SUERF
Big techs in finance: a new trade-off between efficiency and privacy

Digital economy: Data efficiency vs data privacy

SUERF, the independent, non-profit network association of central banks, supervisors, financial institutions, academic institutions, and financial sector practitioners, released a report regarding the benefits and costs derived from the entry of Big techs in finance. They go beyond the traditional approach of financial stability and competition, and extend also to a new trade-off between data efficiency and privacy, that will depend on preferences of society and will vary across jurisdictions, increasing the need to coordinate policies both at the domestic and international level.

Report highlights:

  • Potential benefits from Big tech entry in finance: The report points out to the ability of Big techs to accelerate financial inclusion for unbanked companies and households based on their large stock of user´s data. Big techs may have a competitive advantage over banks because they can tap different but relevant information from their digital platforms, which can make it easier to assess creditworthiness. For example, the report mentions how Ant Financial and Mercado Libre claim that their credit quality assessment and lending decisions typically involve more than 1,000 data series per loan applicant.

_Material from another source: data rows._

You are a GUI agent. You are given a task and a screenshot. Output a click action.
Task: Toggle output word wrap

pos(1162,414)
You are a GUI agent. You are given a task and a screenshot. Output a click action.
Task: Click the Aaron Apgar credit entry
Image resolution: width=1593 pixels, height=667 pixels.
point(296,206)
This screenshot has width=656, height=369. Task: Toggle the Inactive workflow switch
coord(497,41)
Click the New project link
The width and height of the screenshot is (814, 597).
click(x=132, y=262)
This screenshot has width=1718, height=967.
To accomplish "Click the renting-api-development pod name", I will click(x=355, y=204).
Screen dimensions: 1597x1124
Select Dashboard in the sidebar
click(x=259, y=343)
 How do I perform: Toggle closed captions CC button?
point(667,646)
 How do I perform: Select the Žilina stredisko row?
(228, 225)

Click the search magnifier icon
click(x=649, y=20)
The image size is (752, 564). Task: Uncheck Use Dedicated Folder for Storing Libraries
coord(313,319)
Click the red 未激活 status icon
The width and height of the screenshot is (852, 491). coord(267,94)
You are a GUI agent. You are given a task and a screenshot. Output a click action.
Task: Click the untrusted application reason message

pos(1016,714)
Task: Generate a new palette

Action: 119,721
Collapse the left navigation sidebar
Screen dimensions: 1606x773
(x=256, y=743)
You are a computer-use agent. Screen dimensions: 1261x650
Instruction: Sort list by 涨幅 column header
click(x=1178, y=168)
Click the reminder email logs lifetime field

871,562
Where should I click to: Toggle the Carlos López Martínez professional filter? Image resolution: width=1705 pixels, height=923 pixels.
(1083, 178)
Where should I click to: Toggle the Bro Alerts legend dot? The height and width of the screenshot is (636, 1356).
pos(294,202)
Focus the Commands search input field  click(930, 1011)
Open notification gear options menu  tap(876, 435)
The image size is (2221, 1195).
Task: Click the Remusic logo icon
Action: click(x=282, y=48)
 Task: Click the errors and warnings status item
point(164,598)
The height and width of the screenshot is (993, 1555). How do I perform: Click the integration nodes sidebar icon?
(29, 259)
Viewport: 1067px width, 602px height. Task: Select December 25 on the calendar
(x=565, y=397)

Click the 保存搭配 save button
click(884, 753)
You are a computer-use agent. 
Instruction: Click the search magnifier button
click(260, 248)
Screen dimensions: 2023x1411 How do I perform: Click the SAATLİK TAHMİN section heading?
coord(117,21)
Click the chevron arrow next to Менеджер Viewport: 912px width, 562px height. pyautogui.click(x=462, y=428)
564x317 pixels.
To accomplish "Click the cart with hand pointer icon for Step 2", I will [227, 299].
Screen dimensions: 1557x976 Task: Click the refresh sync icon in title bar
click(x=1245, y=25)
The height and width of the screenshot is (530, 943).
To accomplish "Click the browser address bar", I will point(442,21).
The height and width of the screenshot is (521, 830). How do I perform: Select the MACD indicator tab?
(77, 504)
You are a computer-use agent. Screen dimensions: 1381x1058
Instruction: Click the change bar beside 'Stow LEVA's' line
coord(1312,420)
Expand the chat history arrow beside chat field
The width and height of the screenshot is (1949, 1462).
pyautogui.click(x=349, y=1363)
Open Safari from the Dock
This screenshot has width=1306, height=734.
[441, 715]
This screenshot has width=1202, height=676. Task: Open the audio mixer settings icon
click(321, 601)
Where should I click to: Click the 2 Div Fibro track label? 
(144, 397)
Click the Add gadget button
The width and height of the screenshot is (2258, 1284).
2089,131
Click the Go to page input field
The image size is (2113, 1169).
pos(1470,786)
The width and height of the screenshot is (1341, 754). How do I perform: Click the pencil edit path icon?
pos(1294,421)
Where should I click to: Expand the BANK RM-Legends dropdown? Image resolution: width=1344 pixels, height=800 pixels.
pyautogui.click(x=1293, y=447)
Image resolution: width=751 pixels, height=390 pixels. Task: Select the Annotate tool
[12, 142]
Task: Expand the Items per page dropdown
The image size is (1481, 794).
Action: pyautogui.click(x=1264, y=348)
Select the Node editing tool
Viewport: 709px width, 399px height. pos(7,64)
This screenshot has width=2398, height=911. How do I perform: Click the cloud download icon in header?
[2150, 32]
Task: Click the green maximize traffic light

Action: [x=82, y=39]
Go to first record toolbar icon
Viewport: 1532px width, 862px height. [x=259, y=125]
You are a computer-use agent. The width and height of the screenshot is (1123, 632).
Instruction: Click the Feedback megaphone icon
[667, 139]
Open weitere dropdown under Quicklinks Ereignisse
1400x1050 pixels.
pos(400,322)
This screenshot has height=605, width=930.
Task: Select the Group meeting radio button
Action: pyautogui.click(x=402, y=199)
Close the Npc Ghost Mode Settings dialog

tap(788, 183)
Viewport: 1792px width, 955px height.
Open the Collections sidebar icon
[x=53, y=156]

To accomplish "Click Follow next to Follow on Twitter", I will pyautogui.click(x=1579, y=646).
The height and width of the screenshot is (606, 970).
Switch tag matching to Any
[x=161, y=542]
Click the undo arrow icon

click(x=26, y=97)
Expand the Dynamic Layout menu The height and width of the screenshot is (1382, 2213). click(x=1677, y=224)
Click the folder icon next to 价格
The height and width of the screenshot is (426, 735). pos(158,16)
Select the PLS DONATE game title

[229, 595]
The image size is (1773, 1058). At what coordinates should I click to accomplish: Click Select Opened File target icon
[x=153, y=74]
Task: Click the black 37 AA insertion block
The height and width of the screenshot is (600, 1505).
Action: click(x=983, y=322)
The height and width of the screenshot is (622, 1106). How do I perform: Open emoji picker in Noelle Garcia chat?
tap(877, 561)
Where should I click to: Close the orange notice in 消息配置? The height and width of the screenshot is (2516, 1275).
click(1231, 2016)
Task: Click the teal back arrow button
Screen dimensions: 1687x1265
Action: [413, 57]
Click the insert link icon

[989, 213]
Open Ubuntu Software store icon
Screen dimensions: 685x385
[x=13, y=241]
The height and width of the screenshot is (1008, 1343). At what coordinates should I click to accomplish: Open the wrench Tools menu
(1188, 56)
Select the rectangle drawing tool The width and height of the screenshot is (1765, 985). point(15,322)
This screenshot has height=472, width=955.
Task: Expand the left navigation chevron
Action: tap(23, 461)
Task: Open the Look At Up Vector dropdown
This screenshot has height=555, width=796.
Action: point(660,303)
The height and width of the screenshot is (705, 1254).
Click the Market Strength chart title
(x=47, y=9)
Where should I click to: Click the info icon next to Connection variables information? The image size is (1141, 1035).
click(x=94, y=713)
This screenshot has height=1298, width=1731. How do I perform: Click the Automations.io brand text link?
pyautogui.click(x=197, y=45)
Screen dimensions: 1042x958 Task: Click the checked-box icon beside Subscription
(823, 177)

  • Potential costs of Big techs’ entry in finance: 

- Market power risk: Big techs’ online-focused business models allow them to reach dominant market positions at unprecedented speed. The report mentions the case of Facebook or Tencent’s WeChat, in both cases took them less than five years to reach 50 million users. This ability to reach dominant market position could exclude potential financial competitors and could facilitate them to consolidate their position by raising barriers to new entrants. Big techs often serve as essential selling infrastructures for financial services providers, while at the same time compete with them on financial services.

- Risks Associated with the monopolistic use of data: The use of individual data by digital monopolies can also entail discriminations among their customers such as price discrimination (identifying the highest rate that a  borrower would be willing to pay for a loan), unintended unethical discrimination (based on race or religion leading to greater inequality) or personal privacy breaches, when information is gathered without the informed consent of the consumer.

  • The new policy trade-off between efficiency and privacy: According to the report, the benefits and costs of the use of personal data in finance raises important policy questions, beyond the traditional ones of financial stability and competition, extending also to a new trade-off between data efficiency and privacy. The main challenge is related to assigning the control and ownership of personal data and how to protect privacy without limiting potential consumer benefits. As cultural preferences towards data privacy differ across jurisdictions, and even between different social segments, the need to coordinate policies both at the domestic and international level is increasing.

- At the domestic level, central banks and financial regulators may need to coordinate with competition and data protection authorities, and to address the policy challenges of Big techs by developing specific entity-based rules.

- At the international level, regulations on the use of personal data diverge widely (in the EU data rights are assigned to individuals while in the US companies have relatively free access to data), however as the digital economy expands across borders, there is a need for international cooperation on rules and standards, although only a few countries have a national data or artificial intelligence strategy.